━━━ DATASET CONTENT ━━━

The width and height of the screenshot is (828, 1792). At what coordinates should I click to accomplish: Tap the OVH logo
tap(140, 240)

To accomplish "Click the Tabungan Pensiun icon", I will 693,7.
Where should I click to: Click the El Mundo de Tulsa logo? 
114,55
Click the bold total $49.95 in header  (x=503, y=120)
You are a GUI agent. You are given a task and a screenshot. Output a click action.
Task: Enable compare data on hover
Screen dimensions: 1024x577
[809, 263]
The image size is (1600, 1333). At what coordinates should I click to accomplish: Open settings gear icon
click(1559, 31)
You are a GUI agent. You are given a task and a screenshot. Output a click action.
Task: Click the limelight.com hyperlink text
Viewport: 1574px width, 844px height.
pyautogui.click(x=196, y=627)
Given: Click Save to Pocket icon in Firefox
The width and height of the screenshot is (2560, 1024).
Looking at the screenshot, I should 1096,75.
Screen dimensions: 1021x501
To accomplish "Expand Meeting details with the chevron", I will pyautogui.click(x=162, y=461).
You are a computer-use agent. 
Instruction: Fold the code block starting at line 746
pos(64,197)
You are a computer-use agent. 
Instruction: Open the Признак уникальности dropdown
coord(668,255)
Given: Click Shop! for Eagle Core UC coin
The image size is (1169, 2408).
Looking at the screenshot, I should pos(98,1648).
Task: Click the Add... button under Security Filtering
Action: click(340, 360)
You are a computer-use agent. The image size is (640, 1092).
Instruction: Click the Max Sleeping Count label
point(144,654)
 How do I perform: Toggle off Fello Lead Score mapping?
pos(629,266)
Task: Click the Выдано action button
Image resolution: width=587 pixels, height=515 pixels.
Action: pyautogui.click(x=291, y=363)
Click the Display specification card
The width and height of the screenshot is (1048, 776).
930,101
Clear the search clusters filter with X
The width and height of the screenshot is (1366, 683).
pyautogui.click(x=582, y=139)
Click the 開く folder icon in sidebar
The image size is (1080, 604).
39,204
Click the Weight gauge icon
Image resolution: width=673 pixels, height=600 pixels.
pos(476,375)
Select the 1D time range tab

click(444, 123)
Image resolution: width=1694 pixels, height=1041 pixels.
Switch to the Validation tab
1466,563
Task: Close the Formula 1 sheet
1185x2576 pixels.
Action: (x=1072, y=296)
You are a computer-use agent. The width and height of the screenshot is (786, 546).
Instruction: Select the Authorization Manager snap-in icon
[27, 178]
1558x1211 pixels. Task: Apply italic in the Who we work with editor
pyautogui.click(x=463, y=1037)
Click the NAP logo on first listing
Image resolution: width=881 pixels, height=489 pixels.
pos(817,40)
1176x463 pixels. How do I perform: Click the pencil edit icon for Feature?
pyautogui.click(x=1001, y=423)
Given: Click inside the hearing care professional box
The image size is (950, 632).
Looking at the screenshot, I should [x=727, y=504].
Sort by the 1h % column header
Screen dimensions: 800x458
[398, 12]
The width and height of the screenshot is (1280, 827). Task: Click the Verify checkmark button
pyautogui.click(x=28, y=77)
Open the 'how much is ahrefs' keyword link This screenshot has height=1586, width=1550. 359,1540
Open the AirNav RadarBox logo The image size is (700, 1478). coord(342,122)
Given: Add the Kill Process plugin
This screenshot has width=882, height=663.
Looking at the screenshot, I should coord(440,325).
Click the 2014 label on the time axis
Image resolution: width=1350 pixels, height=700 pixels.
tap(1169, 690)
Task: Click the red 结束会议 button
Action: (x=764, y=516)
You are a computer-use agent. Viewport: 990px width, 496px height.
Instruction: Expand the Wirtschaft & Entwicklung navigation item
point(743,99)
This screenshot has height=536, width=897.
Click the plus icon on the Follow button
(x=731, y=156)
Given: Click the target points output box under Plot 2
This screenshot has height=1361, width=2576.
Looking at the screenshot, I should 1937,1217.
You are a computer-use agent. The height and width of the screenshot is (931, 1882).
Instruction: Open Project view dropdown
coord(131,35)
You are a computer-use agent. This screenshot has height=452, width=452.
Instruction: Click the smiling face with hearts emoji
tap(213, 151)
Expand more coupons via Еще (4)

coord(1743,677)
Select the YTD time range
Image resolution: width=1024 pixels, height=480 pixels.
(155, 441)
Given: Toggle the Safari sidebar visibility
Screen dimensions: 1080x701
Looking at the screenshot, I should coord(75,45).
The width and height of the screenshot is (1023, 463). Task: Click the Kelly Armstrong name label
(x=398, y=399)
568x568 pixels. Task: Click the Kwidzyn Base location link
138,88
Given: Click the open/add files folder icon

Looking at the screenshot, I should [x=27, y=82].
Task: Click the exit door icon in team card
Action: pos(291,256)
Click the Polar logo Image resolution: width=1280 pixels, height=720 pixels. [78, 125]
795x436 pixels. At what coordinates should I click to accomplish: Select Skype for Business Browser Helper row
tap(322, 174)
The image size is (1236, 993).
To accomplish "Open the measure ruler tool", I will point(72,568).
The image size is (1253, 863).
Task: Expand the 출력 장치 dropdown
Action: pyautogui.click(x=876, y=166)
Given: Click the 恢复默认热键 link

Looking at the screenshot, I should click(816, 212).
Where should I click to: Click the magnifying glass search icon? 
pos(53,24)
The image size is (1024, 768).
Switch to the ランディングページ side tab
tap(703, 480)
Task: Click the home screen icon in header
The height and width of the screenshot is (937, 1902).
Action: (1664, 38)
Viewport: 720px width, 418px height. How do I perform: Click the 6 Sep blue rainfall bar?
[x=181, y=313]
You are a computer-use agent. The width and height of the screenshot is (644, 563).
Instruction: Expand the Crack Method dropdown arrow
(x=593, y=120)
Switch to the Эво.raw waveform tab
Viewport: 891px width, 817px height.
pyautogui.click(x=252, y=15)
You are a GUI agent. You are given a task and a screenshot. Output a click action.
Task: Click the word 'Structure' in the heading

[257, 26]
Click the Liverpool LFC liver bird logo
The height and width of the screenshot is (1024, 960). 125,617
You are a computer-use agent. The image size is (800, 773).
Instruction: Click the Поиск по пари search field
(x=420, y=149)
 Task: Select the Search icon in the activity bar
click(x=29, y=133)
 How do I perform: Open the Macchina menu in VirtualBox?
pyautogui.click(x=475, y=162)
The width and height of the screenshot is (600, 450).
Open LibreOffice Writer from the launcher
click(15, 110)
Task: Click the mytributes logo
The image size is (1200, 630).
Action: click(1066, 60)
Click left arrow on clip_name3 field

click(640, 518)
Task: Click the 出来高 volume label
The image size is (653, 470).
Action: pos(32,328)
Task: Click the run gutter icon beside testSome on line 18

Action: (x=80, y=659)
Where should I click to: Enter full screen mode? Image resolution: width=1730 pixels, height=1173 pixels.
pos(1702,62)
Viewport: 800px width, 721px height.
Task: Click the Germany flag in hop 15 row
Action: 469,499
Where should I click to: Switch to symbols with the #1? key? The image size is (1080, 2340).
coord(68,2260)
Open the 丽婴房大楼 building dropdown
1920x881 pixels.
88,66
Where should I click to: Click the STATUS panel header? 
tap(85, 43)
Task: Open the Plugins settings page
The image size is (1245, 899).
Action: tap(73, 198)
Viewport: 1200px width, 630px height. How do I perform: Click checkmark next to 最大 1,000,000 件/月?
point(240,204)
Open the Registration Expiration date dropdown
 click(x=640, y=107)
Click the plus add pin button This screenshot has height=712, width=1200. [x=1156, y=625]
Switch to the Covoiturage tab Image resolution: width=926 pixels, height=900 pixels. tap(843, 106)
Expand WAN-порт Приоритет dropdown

━━━

**PROBLEM STATEMENT**
Line count for the string "agent": work it out from the records above and reply with the number alone.

**ANSWER TO THE PROBLEM**
12